REQUIRED ACTIONS:
- a) Answer these questions from the Azure Machine Learning Terraform excerpt, one line each, marked (i), (ii), (iii):
(i) What replication type is set for the storage account?
(ii) What is the maximum node count of the compute cluster?
(iii) What VM size does the compute instance use?
- b) Decide whether each statement agrees with the Azure Machine Learning Terraform excerpt. Mark each answer (i), (ii), (iii), give yes or no, and quote the deciding words of the excerpt.
(i) The compute cluster runs on low-priority virtual machines.
(ii) The key vault uses the premium SKU.
(iii) The compute cluster and the compute instance use the same VM size.
- c) Extend the Azure Machine Learning Terraform excerpt, starting right after its final line.

name = "mlkeyvault"
location = azurerm_resource_group.ml_rg.location
resource_group_name = azurerm_resource_group.ml_rg.name
tenant_id = data.azurerm_client_config.current.tenant_id
sku_name = "standard"
}
resource "azurerm_storage_account" "ml_storage" {
name = "mlstorage"
location = azurerm_resource_group.ml_rg.location
resource_group_name = azurerm_resource_group.ml_rg.name
account_tier = "Standard"
account_replication_type = "LRS"
}
resource "azurerm_machine_learning_workspace" "ml_workspace" {
name = "mlworkspace"
location = azurerm_resource_group.ml_rg.location
resource_group_name = azurerm_resource_group.ml_rg.name
application_insights_id = azurerm_application_insights.ml_insights.id
key_vault_id = azurerm_key_vault.ml_vault.id
storage_account_id = azurerm_storage_account.ml_storage.id
identity {
type = "SystemAssigned"
}
}
Advanced Features
Compute Clusters
Create compute clusters for training:
resource "azurerm_machine_learning_compute_cluster" "compute_cluster" {
name = "cpu-cluster"
location = azurerm_resource_group.ml_rg.location
machine_learning_workspace_id = azurerm_machine_learning_workspace.ml_workspace.id
vm_priority = "LowPriority"
vm_size = "Standard_DS2_v2"
scale_settings {
min_node_count = 0
max_node_count = 4
scale_down_nodes_after_idle_duration = "PT30M"
}
identity {
type = "SystemAssigned"
}
}
Compute Instances
Create development compute instances:
resource "azurerm_machine_learning_compute_instance" "compute_instance" {
name = "dev-instance"
location = azurerm_resource_group.ml_rg.location
machine_learning_workspace_id = azurerm_machine_learning_workspace.ml_workspace.id
virtual_machine_size = "Standard_DS3_v2"
identity {
type = "SystemAssigned"

DATASET:
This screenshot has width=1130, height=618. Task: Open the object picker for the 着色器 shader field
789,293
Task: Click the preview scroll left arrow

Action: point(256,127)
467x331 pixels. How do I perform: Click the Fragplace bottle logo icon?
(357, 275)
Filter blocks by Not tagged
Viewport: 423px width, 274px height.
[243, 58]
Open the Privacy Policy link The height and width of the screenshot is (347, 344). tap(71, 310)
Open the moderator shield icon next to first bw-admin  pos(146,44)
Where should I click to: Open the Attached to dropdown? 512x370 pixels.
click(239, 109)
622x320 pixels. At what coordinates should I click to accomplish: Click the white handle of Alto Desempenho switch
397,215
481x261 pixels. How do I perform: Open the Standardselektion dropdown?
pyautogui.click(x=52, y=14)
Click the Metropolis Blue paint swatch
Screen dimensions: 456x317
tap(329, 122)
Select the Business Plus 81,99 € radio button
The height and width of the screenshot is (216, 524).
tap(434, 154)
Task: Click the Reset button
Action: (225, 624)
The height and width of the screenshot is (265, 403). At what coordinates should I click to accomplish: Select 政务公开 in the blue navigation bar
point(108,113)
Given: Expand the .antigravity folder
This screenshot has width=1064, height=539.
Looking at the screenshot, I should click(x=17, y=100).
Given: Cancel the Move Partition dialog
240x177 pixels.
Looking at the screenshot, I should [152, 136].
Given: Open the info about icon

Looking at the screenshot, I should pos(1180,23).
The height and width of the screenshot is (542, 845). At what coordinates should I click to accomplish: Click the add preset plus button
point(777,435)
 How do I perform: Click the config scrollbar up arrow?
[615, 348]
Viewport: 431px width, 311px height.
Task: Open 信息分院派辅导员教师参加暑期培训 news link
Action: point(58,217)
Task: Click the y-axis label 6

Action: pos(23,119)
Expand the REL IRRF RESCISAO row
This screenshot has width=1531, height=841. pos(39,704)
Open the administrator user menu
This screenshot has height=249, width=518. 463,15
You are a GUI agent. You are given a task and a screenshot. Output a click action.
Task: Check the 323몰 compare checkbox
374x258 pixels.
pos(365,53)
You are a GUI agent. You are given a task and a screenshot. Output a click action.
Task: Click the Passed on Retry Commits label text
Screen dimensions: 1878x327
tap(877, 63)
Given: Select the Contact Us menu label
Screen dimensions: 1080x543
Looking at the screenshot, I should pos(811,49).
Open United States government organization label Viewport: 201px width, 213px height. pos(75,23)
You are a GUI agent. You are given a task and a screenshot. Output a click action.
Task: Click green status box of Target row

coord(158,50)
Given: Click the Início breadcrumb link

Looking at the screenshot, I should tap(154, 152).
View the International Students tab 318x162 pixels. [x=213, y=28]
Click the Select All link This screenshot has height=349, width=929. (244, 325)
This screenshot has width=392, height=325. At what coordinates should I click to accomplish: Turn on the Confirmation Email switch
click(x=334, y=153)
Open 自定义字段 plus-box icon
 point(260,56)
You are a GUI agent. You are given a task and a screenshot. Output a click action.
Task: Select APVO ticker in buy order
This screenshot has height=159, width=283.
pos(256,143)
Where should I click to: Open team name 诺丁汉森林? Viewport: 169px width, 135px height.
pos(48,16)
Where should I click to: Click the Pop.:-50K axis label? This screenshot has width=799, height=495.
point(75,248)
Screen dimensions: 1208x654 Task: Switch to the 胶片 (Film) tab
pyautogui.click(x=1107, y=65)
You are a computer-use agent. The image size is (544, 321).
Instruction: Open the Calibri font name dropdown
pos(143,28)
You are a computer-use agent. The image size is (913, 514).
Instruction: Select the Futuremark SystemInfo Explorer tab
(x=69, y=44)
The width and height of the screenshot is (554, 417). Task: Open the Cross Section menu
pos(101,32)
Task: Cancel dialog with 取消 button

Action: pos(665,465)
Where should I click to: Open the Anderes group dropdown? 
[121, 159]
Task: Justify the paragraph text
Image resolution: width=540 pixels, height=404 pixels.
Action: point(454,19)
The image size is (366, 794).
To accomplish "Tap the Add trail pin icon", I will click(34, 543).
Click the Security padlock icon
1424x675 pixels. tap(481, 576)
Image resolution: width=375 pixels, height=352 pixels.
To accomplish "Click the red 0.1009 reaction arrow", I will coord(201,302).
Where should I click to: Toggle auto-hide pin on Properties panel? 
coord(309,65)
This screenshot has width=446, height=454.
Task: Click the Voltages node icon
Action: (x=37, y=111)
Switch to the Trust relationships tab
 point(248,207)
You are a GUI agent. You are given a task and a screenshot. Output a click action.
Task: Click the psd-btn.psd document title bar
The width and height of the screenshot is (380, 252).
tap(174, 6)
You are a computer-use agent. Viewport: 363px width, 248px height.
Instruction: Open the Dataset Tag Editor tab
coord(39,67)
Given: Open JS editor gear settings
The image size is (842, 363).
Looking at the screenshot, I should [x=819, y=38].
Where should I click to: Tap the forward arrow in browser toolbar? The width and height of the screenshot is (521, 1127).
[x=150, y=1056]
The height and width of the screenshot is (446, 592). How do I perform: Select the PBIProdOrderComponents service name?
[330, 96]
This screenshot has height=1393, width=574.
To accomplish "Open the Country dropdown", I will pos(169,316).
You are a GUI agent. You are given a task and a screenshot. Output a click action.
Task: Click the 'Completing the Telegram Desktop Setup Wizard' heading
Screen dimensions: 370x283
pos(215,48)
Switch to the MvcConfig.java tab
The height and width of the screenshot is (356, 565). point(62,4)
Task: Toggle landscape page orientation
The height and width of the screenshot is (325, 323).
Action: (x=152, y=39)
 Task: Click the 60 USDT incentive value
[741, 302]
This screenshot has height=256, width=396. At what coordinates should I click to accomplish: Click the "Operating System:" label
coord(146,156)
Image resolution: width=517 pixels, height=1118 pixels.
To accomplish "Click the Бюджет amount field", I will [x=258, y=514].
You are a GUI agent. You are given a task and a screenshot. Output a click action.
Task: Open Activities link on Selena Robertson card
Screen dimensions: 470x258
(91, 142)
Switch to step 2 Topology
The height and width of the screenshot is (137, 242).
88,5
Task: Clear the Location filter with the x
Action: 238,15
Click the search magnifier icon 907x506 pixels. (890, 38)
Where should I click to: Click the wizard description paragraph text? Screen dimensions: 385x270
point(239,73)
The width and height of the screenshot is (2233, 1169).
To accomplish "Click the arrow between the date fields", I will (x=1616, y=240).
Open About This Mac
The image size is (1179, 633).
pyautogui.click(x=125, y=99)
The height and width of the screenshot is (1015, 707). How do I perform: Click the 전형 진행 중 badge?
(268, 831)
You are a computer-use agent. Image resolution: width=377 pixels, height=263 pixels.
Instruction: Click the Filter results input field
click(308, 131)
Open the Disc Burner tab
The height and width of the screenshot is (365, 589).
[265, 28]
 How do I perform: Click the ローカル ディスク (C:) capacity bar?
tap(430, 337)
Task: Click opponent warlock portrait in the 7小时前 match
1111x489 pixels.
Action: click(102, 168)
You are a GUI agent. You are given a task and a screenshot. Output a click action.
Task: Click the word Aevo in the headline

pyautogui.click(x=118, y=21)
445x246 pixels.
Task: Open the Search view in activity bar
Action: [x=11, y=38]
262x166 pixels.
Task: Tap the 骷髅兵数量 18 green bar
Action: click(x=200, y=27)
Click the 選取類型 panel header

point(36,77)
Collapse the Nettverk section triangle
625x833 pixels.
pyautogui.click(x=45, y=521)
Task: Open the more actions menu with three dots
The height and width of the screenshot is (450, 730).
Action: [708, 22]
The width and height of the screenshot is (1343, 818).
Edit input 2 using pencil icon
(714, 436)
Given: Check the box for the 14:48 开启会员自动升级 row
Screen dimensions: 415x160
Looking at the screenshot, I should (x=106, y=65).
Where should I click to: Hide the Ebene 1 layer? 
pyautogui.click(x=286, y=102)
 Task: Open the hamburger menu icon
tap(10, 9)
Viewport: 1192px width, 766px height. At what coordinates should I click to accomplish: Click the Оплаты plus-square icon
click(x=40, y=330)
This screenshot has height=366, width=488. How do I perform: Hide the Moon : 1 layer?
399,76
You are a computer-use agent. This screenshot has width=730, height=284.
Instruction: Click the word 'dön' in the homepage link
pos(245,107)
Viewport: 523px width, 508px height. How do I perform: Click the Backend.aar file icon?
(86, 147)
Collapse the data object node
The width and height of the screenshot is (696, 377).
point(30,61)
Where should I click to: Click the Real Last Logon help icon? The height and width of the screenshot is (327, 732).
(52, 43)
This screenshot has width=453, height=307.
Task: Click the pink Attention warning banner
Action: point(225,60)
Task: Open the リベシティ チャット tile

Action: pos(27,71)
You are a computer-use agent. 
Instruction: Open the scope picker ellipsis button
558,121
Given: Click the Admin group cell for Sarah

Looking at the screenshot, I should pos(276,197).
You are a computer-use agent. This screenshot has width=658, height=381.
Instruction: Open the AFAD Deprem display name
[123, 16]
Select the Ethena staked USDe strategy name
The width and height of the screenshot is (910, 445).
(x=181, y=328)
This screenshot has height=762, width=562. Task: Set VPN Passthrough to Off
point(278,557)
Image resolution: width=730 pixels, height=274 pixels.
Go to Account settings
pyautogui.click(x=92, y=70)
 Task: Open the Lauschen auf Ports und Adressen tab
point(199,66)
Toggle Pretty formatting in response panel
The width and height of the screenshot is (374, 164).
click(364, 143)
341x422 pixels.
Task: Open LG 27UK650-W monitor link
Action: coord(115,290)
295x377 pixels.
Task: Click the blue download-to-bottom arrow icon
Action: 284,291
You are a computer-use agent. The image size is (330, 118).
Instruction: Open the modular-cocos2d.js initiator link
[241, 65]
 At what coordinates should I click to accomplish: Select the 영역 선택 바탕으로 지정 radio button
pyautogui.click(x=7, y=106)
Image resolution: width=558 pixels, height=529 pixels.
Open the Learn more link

ACTIVITY ANSWERS:
- a)
(i) LRS
(ii) 4
(iii) Standard_DS3_v2

- b)
(i) Yes: vm_priority = "LowPriority"
(ii) No: sku_name = "standard"
(iii) No: vm_size = "Standard_DS2_v2" and virtual_machine_size = "Standard_DS3_v2"

- c)
}
}
Best Practices
- Use Infrastructure as Code for consistent deployments
- Implement proper monitoring and logging
- Use managed identities for enhanced security
- Configure auto-scaling appropriately
- Implement proper backup and disaster recovery
Security Considerations
- Use Azure Key Vault for secrets management
- Implement network isolation using private endpoints
- Use managed identities instead of service principals
- Enable Azure Monitor for monitoring and alerting
- Regularly audit access and permissions
Network Configuration
Configure private endpoints for enhanced security:
resource "azurerm_virtual_network" "ml_vnet" {
name = "ml-vnet"
resource_group_name = azurerm_resource_group.ml_rg.name
location = azurerm_resource_group.ml_rg.location
address_space = ["10.0.0.0/16"]
}
resource "azurerm_subnet" "ml_subnet" {
name = "ml-subnet"
resource_group_name = azurerm_resource_group.ml_rg.name
virtual_network_name = azurerm_virtual_network.ml_vnet.name
address_prefixes = ["10.0.1.0/24"]
enforce_private_link_endpoint_network_policies = true
}
resource "azurerm_private_endpoint" "ml_pe" {
name = "ml-pe"
location = azurerm_resource_group.ml_rg.location
resource_group_name = azurerm_resource_group.ml_rg.name
subnet_id = azurerm_subnet.ml_subnet.id
private_service_connection {
name = "ml-privateserviceconnection"
private_connection_resource_id = azurerm_machine_learning_workspace.ml_workspace.id
subresource_names = ["amlworkspace"]
is_manual_connection = false
}
}
Monitoring and Logging
Configure diagnostics settings:
resource "azurerm_monitor_diagnostic_setting" "ml_diagnostics" {
name = "ml-diagnostics"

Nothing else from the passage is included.